▶ **提供本文**:

———

9月14日(木)・15日(金)の2日間にわたり、関西学院大学西宮上ヶ原キャンパス(兵庫県西宮市)で行われた公益社団法人日本オペレーションズ・リサーチ学会主催の秋季研究発表会に、主に社会情報科学部及び情報科学研究科の教員・学生が参画しました。

日本オペレーションズ・リサーチ学会(以下日本OR学会)は、1957年に設立された学会で、オペレーションズ・リサーチ(以下OR)の理論の研究や手法の開発をはじめ、企業経営や行政における具体的な問題への手法の活用を図るとともに、学会会員相互の情報交換や海外との交流を積極的に推進しています。日本OR学会では、春と秋に研究発表会を開催しており、今回、社会情報科学部及び情報科学研究科の木庭淳教授が本研究発表会の実行委員長を務めました。そして、本研究発表会の1日目に減災復興政策研究科長の永野康行教授が、招待講演として行われた特別講演1に登壇し、2日目には、今年3月に日本OR学会「第9回近藤賞」を受賞した情報科学研究科長の加藤直樹教授が、近藤賞受賞記念講演に登壇しました。

———

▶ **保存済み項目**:
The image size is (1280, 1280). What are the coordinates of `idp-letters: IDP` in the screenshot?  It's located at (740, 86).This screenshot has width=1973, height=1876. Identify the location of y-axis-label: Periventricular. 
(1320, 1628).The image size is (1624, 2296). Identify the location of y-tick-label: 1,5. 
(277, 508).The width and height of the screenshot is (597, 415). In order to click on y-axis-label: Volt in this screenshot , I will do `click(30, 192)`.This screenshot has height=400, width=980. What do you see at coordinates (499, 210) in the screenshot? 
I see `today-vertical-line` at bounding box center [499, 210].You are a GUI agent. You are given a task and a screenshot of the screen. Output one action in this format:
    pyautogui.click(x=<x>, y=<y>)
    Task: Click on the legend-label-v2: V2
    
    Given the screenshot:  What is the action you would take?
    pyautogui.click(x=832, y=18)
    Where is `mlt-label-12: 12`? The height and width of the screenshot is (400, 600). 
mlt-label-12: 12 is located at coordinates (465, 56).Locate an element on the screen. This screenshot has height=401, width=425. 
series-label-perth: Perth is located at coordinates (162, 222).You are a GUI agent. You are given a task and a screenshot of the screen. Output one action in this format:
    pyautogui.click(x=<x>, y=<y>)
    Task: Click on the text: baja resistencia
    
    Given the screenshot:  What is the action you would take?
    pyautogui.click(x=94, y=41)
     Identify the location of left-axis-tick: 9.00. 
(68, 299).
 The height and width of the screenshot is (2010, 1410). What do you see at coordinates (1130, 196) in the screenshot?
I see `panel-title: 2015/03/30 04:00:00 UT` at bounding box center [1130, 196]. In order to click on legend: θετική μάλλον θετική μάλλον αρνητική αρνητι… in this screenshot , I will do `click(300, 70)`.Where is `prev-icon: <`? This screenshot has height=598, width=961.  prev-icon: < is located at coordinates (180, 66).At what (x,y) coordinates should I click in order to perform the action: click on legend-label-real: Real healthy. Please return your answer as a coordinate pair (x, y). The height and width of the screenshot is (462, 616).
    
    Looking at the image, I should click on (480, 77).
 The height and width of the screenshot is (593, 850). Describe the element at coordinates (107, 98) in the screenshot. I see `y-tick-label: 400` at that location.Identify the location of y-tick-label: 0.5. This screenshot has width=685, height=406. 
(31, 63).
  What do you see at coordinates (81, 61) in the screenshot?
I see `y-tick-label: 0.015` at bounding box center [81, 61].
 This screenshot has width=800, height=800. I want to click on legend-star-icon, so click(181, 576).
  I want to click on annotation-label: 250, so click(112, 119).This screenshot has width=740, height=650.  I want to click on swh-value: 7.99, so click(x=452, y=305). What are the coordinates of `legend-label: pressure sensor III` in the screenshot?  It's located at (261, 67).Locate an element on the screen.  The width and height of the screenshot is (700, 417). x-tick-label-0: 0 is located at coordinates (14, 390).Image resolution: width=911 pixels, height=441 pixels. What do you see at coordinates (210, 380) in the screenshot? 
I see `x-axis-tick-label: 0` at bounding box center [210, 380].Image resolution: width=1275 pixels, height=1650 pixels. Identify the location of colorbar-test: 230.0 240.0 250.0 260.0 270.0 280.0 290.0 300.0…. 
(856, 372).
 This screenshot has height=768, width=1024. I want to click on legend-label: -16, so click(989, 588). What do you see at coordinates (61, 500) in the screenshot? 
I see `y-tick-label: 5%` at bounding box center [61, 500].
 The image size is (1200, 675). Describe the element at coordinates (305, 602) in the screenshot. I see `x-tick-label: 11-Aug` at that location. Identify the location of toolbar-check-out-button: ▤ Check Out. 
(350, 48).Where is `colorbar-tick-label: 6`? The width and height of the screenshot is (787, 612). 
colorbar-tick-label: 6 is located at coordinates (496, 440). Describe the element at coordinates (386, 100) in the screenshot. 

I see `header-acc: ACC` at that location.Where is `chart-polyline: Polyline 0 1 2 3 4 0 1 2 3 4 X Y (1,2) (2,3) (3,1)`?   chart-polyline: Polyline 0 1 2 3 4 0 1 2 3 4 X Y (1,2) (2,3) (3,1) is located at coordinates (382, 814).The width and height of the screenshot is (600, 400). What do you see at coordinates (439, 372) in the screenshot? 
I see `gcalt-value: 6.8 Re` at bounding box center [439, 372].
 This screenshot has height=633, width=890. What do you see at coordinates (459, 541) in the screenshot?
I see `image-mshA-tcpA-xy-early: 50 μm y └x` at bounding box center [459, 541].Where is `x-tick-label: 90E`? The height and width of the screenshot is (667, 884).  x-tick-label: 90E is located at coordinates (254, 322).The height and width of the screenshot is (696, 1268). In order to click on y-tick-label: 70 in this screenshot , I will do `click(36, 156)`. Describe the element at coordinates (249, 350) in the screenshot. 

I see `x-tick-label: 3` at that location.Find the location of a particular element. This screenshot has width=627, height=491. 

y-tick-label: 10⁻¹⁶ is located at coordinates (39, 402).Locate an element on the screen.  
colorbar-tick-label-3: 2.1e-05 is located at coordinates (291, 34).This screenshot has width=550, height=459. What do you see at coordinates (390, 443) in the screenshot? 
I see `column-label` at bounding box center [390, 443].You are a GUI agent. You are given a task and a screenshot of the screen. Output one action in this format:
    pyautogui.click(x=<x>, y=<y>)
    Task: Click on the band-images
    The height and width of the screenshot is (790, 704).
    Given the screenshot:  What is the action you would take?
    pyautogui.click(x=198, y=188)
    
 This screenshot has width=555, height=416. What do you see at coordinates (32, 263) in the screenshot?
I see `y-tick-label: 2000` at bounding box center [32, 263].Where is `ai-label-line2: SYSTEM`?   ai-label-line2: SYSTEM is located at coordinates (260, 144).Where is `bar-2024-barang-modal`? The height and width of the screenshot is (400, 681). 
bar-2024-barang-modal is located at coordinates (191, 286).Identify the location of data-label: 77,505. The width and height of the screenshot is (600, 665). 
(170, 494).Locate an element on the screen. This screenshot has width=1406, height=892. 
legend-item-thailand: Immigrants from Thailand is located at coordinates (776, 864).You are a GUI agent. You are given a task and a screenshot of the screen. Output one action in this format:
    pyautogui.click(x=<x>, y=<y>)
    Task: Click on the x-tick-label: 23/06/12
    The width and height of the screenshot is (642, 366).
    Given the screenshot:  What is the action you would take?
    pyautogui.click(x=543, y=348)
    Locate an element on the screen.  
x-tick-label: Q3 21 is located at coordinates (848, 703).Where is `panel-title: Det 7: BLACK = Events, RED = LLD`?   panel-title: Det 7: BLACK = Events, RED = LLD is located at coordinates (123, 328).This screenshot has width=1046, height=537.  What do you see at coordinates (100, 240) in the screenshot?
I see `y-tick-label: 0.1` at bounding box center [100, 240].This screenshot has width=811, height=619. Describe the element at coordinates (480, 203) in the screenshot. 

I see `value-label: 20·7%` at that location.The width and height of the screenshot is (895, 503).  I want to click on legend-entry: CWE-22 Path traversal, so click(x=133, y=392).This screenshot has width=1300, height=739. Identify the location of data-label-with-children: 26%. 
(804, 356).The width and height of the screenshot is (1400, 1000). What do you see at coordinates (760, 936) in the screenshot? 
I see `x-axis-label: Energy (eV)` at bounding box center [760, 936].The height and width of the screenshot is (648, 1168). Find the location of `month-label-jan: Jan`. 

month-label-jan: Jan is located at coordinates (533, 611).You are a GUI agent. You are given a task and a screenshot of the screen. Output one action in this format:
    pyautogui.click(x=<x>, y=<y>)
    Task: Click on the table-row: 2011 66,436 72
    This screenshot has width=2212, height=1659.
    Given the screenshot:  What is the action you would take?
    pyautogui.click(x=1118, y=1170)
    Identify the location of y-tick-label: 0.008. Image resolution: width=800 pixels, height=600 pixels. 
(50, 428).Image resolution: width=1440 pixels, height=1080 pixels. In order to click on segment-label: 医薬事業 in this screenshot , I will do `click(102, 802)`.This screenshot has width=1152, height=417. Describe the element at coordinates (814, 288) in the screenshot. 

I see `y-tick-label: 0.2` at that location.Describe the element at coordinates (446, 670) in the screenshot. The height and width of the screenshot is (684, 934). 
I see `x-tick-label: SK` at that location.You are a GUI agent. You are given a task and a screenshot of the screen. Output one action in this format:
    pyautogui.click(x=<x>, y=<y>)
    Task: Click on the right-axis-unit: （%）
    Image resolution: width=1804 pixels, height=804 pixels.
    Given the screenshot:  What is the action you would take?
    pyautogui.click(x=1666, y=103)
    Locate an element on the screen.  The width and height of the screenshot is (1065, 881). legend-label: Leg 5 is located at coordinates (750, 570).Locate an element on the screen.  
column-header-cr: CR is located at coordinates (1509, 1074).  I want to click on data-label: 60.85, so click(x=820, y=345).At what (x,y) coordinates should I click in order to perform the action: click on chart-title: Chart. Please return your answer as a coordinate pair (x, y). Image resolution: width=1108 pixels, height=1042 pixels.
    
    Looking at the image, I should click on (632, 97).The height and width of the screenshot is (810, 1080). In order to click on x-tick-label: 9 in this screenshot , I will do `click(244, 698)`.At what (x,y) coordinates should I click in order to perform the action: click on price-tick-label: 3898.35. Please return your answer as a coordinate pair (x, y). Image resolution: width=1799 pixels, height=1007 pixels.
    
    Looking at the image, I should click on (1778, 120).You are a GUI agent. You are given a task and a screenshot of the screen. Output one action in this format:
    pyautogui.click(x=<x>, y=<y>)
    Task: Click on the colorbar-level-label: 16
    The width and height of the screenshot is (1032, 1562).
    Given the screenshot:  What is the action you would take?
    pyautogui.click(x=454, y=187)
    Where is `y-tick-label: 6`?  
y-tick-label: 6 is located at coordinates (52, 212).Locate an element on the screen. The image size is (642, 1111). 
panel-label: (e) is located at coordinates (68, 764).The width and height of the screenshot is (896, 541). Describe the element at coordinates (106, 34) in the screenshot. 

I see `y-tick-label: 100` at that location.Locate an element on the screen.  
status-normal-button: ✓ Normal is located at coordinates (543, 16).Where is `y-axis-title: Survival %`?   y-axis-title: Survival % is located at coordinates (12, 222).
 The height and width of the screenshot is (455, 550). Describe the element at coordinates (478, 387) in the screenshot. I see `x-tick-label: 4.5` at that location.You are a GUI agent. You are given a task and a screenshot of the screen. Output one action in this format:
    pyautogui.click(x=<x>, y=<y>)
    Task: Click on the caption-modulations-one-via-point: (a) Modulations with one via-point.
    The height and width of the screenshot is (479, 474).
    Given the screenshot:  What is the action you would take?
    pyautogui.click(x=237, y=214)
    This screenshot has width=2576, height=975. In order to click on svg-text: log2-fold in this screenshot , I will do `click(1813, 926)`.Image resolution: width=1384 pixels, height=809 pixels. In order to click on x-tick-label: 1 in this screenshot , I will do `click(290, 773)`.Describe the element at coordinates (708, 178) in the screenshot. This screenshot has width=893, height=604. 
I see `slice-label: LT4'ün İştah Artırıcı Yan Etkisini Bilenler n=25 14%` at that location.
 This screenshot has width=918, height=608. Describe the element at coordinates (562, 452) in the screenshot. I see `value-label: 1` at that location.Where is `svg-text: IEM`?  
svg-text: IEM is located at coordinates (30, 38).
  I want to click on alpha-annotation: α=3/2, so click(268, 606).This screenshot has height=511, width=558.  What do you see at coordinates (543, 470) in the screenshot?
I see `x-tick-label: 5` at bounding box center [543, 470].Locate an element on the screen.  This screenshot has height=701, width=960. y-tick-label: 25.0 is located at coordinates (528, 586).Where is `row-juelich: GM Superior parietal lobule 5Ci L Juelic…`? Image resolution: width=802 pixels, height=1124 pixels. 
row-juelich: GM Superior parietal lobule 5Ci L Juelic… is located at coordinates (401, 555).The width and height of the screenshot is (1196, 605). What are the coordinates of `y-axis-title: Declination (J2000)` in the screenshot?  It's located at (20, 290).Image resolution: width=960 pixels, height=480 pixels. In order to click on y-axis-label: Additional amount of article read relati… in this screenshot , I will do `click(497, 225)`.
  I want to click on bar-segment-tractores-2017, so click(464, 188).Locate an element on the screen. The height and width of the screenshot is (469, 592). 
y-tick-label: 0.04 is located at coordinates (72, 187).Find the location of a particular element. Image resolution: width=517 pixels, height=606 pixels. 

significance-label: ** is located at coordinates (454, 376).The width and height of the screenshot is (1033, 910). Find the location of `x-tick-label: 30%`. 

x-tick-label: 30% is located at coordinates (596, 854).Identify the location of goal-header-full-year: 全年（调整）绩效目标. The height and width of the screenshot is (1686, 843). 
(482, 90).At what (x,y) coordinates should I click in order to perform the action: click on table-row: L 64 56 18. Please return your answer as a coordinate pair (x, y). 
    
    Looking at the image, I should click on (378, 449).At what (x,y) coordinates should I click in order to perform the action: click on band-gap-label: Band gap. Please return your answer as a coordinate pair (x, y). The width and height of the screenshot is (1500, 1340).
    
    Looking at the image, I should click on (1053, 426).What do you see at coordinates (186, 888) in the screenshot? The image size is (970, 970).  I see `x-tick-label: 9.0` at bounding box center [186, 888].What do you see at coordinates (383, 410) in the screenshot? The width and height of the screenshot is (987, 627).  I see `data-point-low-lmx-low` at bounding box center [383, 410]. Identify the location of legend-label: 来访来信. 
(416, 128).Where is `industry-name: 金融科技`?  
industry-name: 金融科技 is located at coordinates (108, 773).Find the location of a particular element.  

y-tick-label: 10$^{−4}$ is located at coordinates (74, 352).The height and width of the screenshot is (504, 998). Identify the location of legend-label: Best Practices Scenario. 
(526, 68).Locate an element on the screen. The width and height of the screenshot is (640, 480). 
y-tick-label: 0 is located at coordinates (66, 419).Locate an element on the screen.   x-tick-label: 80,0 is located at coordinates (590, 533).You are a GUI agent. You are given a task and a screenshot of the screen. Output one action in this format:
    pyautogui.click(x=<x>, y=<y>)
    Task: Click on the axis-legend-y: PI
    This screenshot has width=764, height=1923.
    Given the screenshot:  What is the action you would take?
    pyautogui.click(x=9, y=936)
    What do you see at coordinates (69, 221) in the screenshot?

———

▶ **作業項目 A**: 本文によると、日本OR学会は何年に設立されましたか。
▶ **作業項目 B**: 本文のうち「日本オペレーションズ・リサーチ学会(以下」を含む語句から始まり「受賞記念講演に登壇しました。」で終わる部分を、「日本OR学会」という呼び名を「OR学会」に改めて書き直してください。

▶ **解答 A**: 1957年です。

▶ **解答 B**:
日本オペレーションズ・リサーチ学会(以下OR学会)は、1957年に設立された学会で、オペレーションズ・リサーチ(以下OR)の理論の研究や手法の開発をはじめ、企業経営や行政における具体的な問題への手法の活用を図るとともに、学会会員相互の情報交換や海外との交流を積極的に推進しています。OR学会では、春と秋に研究発表会を開催しており、今回、社会情報科学部及び情報科学研究科の木庭淳教授が本研究発表会の実行委員長を務めました。そして、本研究発表会の1日目に減災復興政策研究科長の永野康行教授が、招待講演として行われた特別講演1に登壇し、2日目には、今年3月にOR学会「第9回近藤賞」を受賞した情報科学研究科長の加藤直樹教授が、近藤賞受賞記念講演に登壇しました。